Life history studies conducted by the RACE Divisions Groundfish Assessment Program record a maximum observed size of 420 mm fork length (FL) and 1,200 g in a female specimen. Age composition and growth were estimated from sectioned sagittal otoliths of 194 fish collected in 1995. Ages ranged from 6 to 64 years (mean = 21.6 years). Growth was slow and was best described by the von Bertalanffy growth model. Growth rates for males and females were similar with females reaching a slightly larger asymptotic size.

Gonads from 82 specimens were collected throughout 1995. The length at 50% maturity was 228 mm FL for males and 208 mm FL for females. The rate of natural mortality (M) was estimated to be 0.04 using the the gonadosomatic index (GSI) method, as compared to a value of 0.07 using the catch curve and maximum age methods.

  Figure 4, see caption
Figure 4.  Box plots of the gonadosomatic index (GSI), ovary class, and oocyte/larval size by month for female rosethorn rockfish.  The box is the interquartile range.  The whiskers are the high and low values excluding outliers (o) and extreme values (*).  The line across the box is the median.
 

Reproductive observations for rosethorn rockfish showed an annual cycle with group synchronous development producing only one brood per year. Mating probably occurs from December to April off Oregon and Washington, as evidenced by the GSI, which peaked in November for males (Fig. 3 below) and then declined through June during an extended mating season. In females, the GSI peaked in May and declined through August (Fig. 4 right).

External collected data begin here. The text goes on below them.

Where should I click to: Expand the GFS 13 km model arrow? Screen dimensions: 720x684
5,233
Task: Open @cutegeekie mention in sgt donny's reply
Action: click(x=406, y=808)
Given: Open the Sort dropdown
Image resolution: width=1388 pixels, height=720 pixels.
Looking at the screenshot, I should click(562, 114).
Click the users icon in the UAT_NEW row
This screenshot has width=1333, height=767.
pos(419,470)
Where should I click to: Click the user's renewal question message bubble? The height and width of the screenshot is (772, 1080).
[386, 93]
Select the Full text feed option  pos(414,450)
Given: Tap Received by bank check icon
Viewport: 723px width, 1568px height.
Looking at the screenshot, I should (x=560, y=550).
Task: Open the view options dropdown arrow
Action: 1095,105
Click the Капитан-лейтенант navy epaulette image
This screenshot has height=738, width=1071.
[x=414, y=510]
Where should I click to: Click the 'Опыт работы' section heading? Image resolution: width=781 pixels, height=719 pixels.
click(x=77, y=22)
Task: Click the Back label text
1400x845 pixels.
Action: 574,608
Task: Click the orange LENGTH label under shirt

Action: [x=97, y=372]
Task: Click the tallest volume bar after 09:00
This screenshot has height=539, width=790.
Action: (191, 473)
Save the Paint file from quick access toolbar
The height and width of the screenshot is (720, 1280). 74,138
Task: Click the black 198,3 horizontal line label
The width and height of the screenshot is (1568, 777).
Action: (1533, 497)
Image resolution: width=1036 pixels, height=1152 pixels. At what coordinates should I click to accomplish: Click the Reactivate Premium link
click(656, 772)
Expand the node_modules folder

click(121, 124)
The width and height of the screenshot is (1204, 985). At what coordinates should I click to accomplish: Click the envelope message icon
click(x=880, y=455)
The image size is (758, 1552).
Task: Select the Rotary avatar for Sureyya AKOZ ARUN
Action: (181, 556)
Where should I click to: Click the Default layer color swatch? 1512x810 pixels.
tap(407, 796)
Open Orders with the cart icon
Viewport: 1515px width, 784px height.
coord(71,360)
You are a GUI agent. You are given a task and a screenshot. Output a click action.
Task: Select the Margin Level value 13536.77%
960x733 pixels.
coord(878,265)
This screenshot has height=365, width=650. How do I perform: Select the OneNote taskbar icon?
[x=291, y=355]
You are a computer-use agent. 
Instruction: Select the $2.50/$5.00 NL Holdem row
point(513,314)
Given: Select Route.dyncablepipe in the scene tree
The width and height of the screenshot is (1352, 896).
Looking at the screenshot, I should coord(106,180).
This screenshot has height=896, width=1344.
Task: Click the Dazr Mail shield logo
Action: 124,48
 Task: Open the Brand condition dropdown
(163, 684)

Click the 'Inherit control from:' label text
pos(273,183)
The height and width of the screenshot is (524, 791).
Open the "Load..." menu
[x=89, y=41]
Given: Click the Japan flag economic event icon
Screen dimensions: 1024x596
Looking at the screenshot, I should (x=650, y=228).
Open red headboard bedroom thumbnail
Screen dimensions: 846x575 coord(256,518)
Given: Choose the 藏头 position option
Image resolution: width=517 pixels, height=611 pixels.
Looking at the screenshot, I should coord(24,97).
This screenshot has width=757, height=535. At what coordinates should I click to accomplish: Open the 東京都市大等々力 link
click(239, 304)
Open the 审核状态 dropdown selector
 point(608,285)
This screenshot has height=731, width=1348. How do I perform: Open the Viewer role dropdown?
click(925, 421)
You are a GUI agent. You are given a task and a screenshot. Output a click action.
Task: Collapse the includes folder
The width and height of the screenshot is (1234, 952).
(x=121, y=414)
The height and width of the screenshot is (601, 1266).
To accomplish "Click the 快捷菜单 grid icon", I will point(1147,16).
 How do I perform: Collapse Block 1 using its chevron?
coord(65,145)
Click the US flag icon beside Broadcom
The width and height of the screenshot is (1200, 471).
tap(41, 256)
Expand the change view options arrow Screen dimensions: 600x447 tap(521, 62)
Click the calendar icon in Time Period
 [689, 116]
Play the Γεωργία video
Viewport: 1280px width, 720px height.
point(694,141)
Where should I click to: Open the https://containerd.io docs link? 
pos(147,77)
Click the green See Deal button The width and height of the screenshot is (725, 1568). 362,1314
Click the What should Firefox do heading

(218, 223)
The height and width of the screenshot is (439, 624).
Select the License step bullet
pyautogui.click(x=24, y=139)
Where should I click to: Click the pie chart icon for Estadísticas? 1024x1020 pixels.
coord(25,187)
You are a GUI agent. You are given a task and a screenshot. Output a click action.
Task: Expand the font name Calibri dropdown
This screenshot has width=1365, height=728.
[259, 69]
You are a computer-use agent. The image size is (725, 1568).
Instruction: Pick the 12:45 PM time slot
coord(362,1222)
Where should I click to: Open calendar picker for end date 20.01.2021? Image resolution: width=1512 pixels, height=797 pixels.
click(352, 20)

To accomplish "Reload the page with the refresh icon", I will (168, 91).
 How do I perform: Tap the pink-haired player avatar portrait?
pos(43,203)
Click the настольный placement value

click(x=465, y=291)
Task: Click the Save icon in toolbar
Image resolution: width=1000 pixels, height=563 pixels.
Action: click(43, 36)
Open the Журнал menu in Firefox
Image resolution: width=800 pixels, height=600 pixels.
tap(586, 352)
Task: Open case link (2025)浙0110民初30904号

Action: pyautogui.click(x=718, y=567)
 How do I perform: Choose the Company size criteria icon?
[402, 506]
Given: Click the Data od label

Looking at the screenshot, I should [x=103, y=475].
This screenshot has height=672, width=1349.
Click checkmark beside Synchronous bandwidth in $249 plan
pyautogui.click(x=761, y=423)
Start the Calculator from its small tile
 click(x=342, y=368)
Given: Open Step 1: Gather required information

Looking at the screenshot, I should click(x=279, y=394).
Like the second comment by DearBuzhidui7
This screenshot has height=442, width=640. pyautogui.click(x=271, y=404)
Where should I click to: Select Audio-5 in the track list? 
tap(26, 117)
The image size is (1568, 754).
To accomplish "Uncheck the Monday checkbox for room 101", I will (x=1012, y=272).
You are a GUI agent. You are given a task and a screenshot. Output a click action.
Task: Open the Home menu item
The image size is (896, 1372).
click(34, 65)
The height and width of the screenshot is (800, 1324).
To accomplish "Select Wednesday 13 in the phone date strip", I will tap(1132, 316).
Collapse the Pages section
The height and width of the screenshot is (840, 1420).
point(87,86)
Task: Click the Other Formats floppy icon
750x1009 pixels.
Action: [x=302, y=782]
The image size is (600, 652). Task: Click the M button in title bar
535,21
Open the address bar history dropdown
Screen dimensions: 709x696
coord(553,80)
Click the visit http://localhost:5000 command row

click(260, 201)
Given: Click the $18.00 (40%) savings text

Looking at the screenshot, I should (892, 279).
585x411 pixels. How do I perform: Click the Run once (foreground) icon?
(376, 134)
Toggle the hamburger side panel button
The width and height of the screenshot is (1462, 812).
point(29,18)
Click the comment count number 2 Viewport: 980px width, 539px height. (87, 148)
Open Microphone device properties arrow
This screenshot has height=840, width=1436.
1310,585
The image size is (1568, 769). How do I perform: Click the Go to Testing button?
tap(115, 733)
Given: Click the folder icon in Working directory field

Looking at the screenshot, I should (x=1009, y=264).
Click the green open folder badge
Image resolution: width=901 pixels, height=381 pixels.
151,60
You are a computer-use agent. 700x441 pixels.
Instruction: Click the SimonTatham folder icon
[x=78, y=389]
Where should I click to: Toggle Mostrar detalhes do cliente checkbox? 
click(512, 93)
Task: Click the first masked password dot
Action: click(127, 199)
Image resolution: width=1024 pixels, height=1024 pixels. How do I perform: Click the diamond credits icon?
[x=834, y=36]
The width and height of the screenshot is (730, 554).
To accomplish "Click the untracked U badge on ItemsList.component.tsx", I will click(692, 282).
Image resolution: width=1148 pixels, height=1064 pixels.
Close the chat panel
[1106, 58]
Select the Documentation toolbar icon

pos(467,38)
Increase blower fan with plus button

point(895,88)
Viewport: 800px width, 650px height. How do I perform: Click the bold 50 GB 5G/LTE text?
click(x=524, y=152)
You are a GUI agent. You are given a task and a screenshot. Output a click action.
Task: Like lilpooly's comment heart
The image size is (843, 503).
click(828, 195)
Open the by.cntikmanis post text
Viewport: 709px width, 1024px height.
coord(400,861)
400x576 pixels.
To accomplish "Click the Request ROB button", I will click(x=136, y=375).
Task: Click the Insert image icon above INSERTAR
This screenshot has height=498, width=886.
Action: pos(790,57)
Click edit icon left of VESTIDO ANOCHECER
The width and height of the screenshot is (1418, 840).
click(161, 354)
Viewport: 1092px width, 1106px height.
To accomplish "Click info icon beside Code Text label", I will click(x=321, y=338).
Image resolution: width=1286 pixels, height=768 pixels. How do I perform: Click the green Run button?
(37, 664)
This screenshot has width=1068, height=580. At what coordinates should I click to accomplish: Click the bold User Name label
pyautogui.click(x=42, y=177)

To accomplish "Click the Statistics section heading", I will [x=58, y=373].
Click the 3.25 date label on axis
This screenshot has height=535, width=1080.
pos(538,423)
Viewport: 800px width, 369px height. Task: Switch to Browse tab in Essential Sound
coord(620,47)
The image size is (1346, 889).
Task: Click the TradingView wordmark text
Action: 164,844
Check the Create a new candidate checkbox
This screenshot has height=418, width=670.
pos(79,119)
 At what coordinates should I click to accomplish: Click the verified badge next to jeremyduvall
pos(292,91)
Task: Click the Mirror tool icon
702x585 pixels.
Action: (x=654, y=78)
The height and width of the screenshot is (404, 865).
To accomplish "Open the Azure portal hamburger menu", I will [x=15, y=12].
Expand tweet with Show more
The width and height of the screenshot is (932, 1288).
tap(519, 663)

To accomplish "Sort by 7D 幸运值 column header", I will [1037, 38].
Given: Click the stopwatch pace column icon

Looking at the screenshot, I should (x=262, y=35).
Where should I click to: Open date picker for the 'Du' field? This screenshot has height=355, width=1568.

Embryos were found in the ovaries 20 April (early embryonic stages), 9 May (mid-to late embryonic stages), and 10 June (late embryonic stages). Parturition occurs in May and June.

By Frank Shaw
 

Figure 3, see caption
Figure 3.  Box plots of the gonadosomatic index (GSI) and testis class by month for male rosethorn rockfish.  The box is the interquartile range.  The whiskers are the high and low values excluding outliers (o).  The line across the box is the median.